Article ID Journal Published Year Pages File Type
4129662 Annals of Diagnostic Pathology 2016 8 Pages PDF
Abstract

•Follicular dendritic cell sarcoma (FDCS) is a potentially aggressive rare sarcoma type that is at risk to be mistaken for other benign or malignant neoplasms.•Expression of PD-L1 in at least half of cases suggests the possibility of immune therapy in this entity, for which to date no specific treatment has been established.•MDM2 positive/amplified FDCS occurring within the retroperitoneum and/or the abdominal cavity may closely mimic dedifferentiated liposarcoma.•SSTR2A expression in FDCS is novel and might be of potential diagnostic and therapeutic relevance.•SSTR2A is expressed both by FDCS and its well-known mimicker “meningioma”.

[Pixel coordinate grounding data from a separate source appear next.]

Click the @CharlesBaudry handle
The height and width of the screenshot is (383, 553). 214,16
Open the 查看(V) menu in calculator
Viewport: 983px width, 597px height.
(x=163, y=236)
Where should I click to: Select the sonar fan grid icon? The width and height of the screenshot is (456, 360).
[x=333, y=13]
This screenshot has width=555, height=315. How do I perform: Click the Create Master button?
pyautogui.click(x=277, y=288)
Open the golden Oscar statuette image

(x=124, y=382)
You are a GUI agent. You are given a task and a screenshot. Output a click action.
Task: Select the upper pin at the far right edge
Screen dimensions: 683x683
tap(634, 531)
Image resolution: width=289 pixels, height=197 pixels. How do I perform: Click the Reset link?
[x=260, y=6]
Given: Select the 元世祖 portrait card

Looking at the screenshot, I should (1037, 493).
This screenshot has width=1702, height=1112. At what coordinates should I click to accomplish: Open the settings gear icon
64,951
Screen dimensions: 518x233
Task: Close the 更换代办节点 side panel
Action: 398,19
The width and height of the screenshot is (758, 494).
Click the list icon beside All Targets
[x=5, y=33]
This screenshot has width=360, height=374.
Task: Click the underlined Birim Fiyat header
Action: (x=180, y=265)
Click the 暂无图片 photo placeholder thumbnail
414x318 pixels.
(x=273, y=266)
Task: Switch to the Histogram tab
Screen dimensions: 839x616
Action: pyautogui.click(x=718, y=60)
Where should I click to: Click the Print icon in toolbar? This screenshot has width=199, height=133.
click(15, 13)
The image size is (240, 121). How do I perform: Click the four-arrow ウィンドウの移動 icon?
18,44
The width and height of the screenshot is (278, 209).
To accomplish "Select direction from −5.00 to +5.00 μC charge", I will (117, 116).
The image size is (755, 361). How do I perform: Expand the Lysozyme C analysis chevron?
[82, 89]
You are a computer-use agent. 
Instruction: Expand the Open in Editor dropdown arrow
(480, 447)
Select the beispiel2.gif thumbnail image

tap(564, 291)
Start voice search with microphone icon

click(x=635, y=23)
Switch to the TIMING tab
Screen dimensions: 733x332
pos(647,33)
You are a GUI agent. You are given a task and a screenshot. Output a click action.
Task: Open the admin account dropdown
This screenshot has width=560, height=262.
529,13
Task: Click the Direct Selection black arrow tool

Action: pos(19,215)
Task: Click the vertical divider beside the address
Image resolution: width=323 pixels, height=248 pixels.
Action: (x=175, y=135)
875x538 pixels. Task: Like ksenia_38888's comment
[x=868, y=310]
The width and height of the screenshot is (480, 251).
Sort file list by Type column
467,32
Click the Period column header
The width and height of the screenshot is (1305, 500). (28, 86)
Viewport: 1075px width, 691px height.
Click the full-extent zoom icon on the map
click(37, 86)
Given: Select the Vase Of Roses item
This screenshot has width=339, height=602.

Follicular dendritic cell sarcoma (FDCS) is a rare low-grade neoplasm with the phenotype of FDC cells. This rare sarcoma has been well known for being mistaken for a variety of neoplasms (mainly meningioma), particularly at extranodal sites. Diagnosis of FDCS mainly relies on characteristic histologic appearance supplemented by immunohistochemistry and electron microscopy. In this study, we reviewed 15 FDCSs retrieved from our consultation files and stained them for newly reported or novel markers (PD-L1, Rb1, MDM2, and somatostatin receptor 2A [SSTR2A]) in addition to conventional FDC markers. Patients were 7 men and 7 women (1 unspecified) with a mean age of 47 years (20-75 years). The tumor site was lymph nodes (6) or spleen (2), both (1) and extranodal sites of head and neck (4) or abdominal cavity (2). Treatment was variable combinations of surgery and aggressive chemotherapy/radiotherapy. Four of 8 patients with follow-up died of disease within 1 to 10 years. All tumors expressed at least 1 FDC marker: CD21 (8/13), CD23 (2/13), CD35 (8/12), CNA.42 (13/14), Clusterin (8/13), Fascin (15/15) and D2-40/podoplanin (7/14). Epstein-Barr virus (EBER-1/2 in situ hybridization) was performed successfully in 10 conventional variants; all were negative. Five of 14 cases (36%) stained strongly for SSTR2A with a distinctive membranous pattern. Residual lymphoid follicles surrounding some of the tumors stained similarly for SSTR2A. Seven (54%) of 13 assessable cases showed moderate to strong membranous staining for PD-L1 in greater than 5% of the neoplastic cells. The Rb1 antigen was lost in 4 (28%) of 14 cases. MDM2 stained less than 5% to 20% of the tumor cells in 5 (36%) of 14 cases; 2 of them showed amplification by fluorescence in situ hybridization (FISH). CDK4 was negative except for weak staining in 1 of 14 cases. This study adds to the existing few clinicopathologic series on FDCS and represents the first study to show MDM2 amplification in this entity. Our results regarding frequent SSTR2A expression in FDCS are novel and might be of potential diagnostic and therapeutic relevance. SSTR2A expression in FDCS represents a further confusing factor when thinking of meningioma which uniformly expresses this receptor. FDCS occurring within the retroperitoneum and/or the abdominal cavity may closely mimic dedifferentiated liposarcoma, particularly if MDM2 positive and/or amplified and should thus be carefully assessed for expression of FDC markers.